Personally, I'd like to get setscrews with a nylon patch so that I don't have to futz with the locknut, so if screw replacement is warranted, I'm game. With the amount of vibration on the lathe, would those "nylock setscrews" maintain their setting?


----------



## 65535 (Dec 29, 2009)

NyLock should keep it's grip, that's what they're designed for.

Milling a flat on the gib where the screw(s) meet it is probably the best fix. Realistically screws should meet the face perpendicularly not some weird gib angle.


----------



## kd5ahl (Dec 29, 2009)

Makes sense.

There is a divot in the gib which is where the screws touch. they aren't very deep, say, maybe 1/16 of an inch.

I might just try making a gib from delrin tomorrow. Movie night tonite!

I have access to a wood shop, and I'm pretty sure I can cut up a delrin gib on the table saw. I may try making a gib with a flat side for the screws to bear on.


----------



## gadget_lover (Dec 29, 2009)

I was under the impression that my screws were pointed. That lets the gib rotate to press fully against the dovetail. Now I have to go look. 

Daniel


----------



## StrikerDown (Dec 29, 2009)

Have you taken the gib out to see if it already has flats on it for the screws to bear on?


----------



## gadget_lover (Dec 30, 2009)

I looked at mine.

The screws are like the ones from LMS. Flat on the end.

The gib, however, fills the void between the saddle and cross-slide completely. 

Since I had the screws loose, I took the opportunity to readjust them. On a lark, I put an indicator on the tool post and indicated against the saddle. I was able to jiggle the indicator a full .001 by grasping the crossslide at both ends and pulling. An extra 1/8 turn on two of the screws and I get no measurable movement.

Thanks for making me check.

Daniel


----------



## kd5ahl (Dec 30, 2009)

were you pulling up on the slide? If so, you were replicating what I've got going on.

lots of chatter on facing cuts because the cross slide is tilting up on the side with the gib as the cutting force pushes the tool down.

Seems it would be a better design if the gib were on the left side of the cross slide.

I have to run for work, but I have some pictures of what I did last night to my gib that helped some. I'll upload them when I get to the orifice.


----------



## gadget_lover (Dec 30, 2009)

ooops. I was looking at the top-slide, and you are talking about the cross-slide. 

I did not pull out the gib on my cross-slide. I did find there was a lot of play when I lifted it. I simply did the same.. indicator between saddle and cross-slide, then tighten till there is very little (if any) movement. Then grease time again. 

Both of my gibs were too loose.

Daniel


----------



## kd5ahl (Dec 30, 2009)

ok, pix time.






Divot on Gib Strip






Slots filed into the gib for the screws to seat against






Depth of slot






The dastardly implement






The new fit

The gib is _*MUCH*_ more sensitive to adjustment now that more of the surface is bearing against the dovetail. However the right side of the cross slide still lifts up a bit if I have the cross slide cranked towards the centerline of the lathe. I haven't tried to do a final adjustment yet, since I still want to lap the cross slide dovetail surfaces using mothers polish.

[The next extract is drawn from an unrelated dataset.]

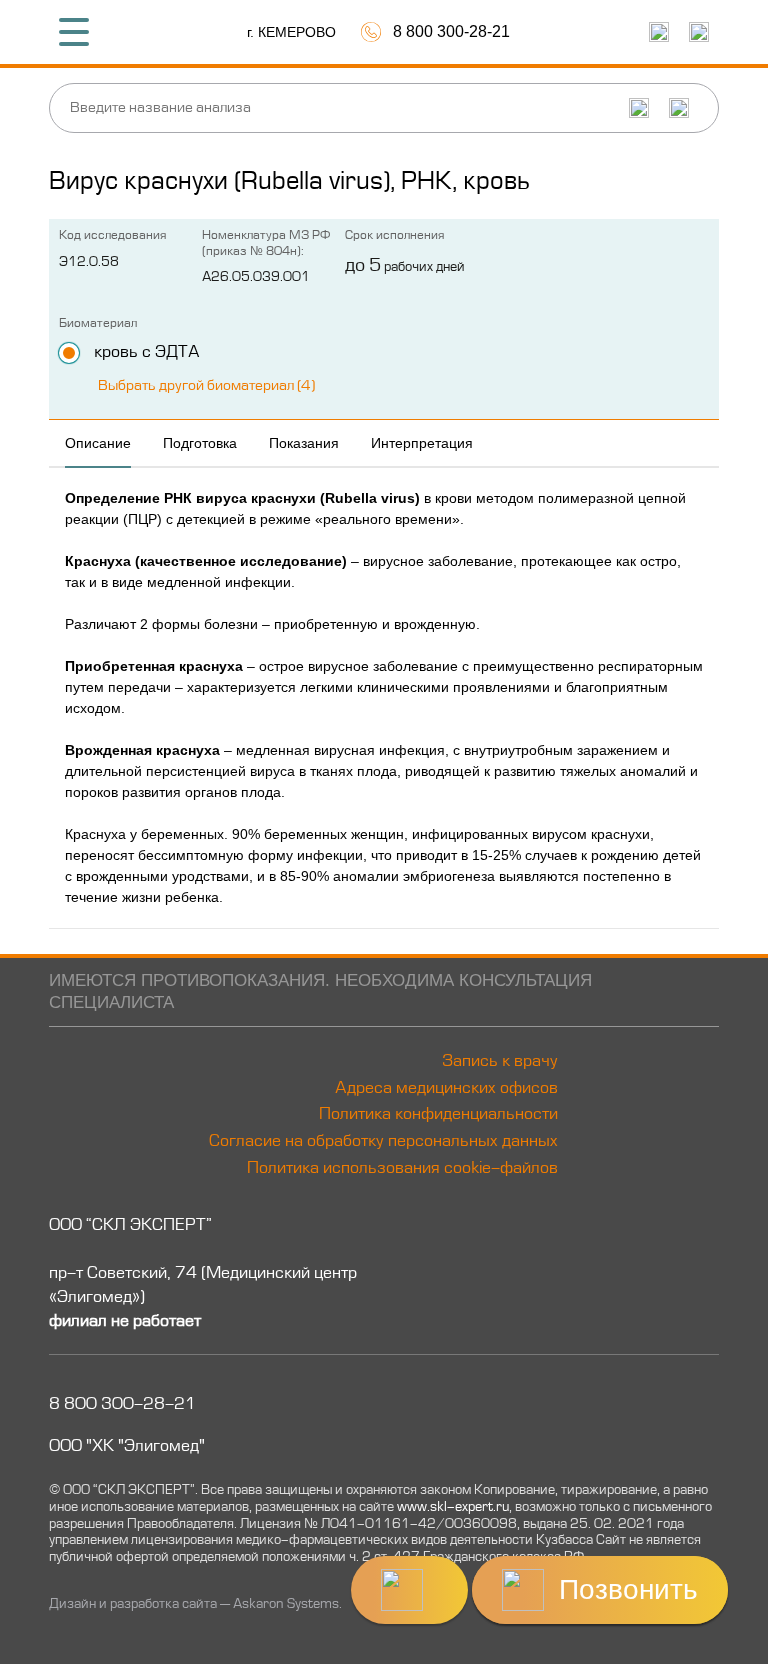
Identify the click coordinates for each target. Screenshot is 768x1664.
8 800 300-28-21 (122, 1405)
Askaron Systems (286, 1604)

One concern I have is that I can imagine under cutting loads the setscrew could slide in the slot allowing the right side of the cross slide to lift up.

I imagine an unmodified gib would tend to cause the setscrews to bind tighter into the gib under cutting loads.


----------



## tkelley (Jan 9, 2010)

I be been around lathes over 30 years and have never used one that had straight gibs like this. I'd have to think it is just a poor design to start with. 
They should be tapered (with gib pocket having matching taper) and actual tensioning adjustment be done by moving gib in the X axis to tighten the "fit". The gib (if it were tapered would need capture bolts at each end to lock the tapered gib in place. (these are also used to jack the gib in or out during adjustment. 

With what this lathe is fitted with..., the notches are probably the best solution...

You might get better, smoother performance by making a new gib that is as big as possible and still able to be inserted. The extra strength from the new thicker gib will probably spread out the tension over a wider area (other than just under the adjustment bolts).

Look at it this way..., if you can increase the thickness of the gib by 20%, you will have 20% more stiffness in the gib which would help spread out tensioning bolt pressure over (possibly) the entire gib length instead of just the tension bolt zones of the gib.

Depending on the performance..., This is just an option if the notches on the old gib didn't allow the gib tension to be set tight enough to hold but still not bind up. Another option might be to add more tensioning screws to help spread out the tension along the gib without getting any region too tight.


----------



## mdocod (Jan 10, 2010)

Looks like you already tried what I was going to suggest, which is cutting out some flats for those set screws to land on....

Seems odd that this would happen, only reason I can come up with is that the original placement of the tension setting set screws was a bit higher than ideal, with proper flats for the screws to engage, and the position correct, this style gib should work without much trouble.


----------